Trump’s uncertain diplomacy

The top priority should be to revive multilateral cooperation in which the United States plays the pivotal role.

Trump’s “America First” policy is a source of constant anxiety. He has prioritized seeking the immediate benefit of reducing trade deficits over matters of diplomacy and security. Tweeting does not allow for predictability, and his artless management of the U.S. administration is too much to tolerate.

We should brace ourselves for the long haul.

Among other issues, if suspicion that the Trump campaign colluded with Russia in the 2016 U.S. presidential election grows stronger, the president’s hard-line foreign policies may shift toward an even stronger stance in an attempt to get out of hot water.

Even then, there is no alternative to the United States. That country alone accounts for one-fourth of global gross domestic product and one-third of global military spending. Keeping the United States involved in the maintenance of international order will serve the national interests of Japan.

Revive international cooperation

Dialogue between the leaders of Japan and the United States is important as it provides Japan with the opportunity to share its views toward China with its counterpart and to urge the United States to cooperate with other countries. Furthermore, Japan should make sure Trump does not make easy concessions to China on security policies in exchange for what he might achieve on trade.

Considering the instability of the Trump administration, which continues to replace one Cabinet official after another, it is important to extensively establish strong ties with congressional leaders, bureaucrats, senior officials of the U.S. military and other key figures who can involve themselves in the making of U.S. foreign policy.

A matter of concern is a situation in which the United States and China impose even higher tariffs on each other. In order to avoid a global recession, we must urge both sides to exercise self-restraint.

The Japan-U.S. alliance must serve as a foundation for stability in the region.
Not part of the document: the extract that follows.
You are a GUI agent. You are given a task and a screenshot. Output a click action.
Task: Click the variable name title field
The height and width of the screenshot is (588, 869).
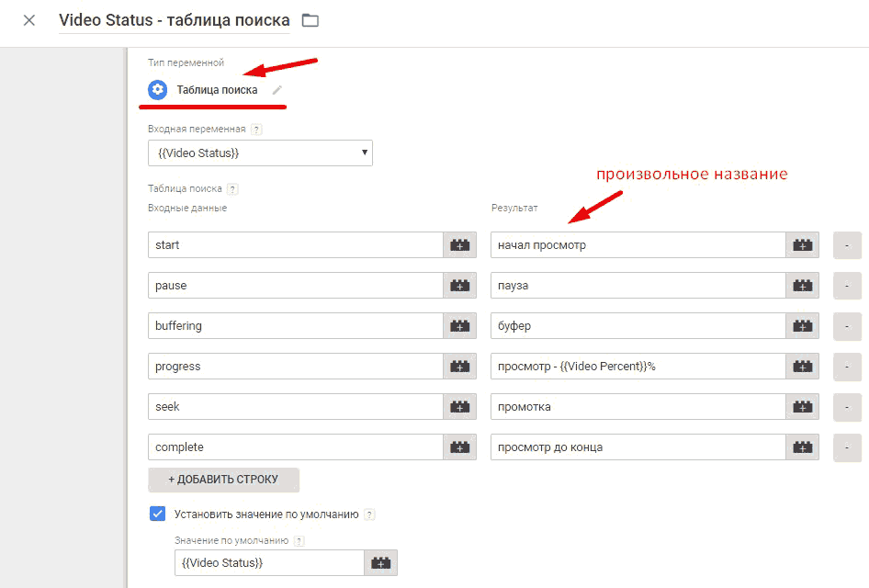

Japan — through bilateral talks with other leaders, at G7 meetings, at the G20 summit scheduled to be held in Osaka in June and at other events — should lead discussions to defuse the standoff between the United States and China. It will also be Japan’s role to act as an intermediary between the United States, which tends to lean toward isolationism, and other countries.

It is an urgent task to widen the network of free trade that supports multilateral cooperation. Japan is urged to make efforts to expand the Trans-Pacific Partnership trade agreement, from which the United States has withdrawn, and create free trade zones with China, India and other Asian countries, while working on trade talks with Washington.

Abe and Trump in Washington in April 2018 — Photo: Allen Eyestone/ZUMA

To prevent China from changing the status quo in the Senkaku Islands in Okinawa Prefecture and in the South China Sea, it is imperative to make the Japan-U.S. alliance serve as a foundation for stability in the region.

The Self-Defense Forces should strengthen cooperation with the U.S. military and move ahead with the advancement of equipment and capabilities. It is crucial for Japan to deepen security cooperation also with Australia and Southeast Asian countries to complement the Japan-U.S. alliance.

Hold firm on China

To face China, a long-term perspective is essential.

China touted a reform and opening-up policy in 1978, raising hopes for it to become a free and open country. However, Beijing cracked down on pro-democracy protesters in the 1989 Tiananmen Square incident, after which it was slapped with harsh sanctions by the international community. China then shifted its course toward one of becoming a rich and powerful country different from Japan, the United States and European countries.

China has pursued coercive diplomacy and significantly reinforced its military. Its thefts of advanced technologies from other countries, unfair economic practices and tight control of its people have been carried out at an accelerated pace.

In the past three decades, the post of general secretary of the Chinese Communist Party’s Central Committee has been held by three people, including current President Xi Jinping. During the same period, the United States has had five presidents, and Japan has seen a total of 17 people serve as prime minister.

Jiping and Trump in Beijing — Photo: White House/Shealah Craighead

The average term in office is 10 years for China, while that for the United States is six years, and it is under two years for Japan. In 2018, Xi paved the way for him to stay in power indefinitely by amending the Constitution to abolish the presidential term limit.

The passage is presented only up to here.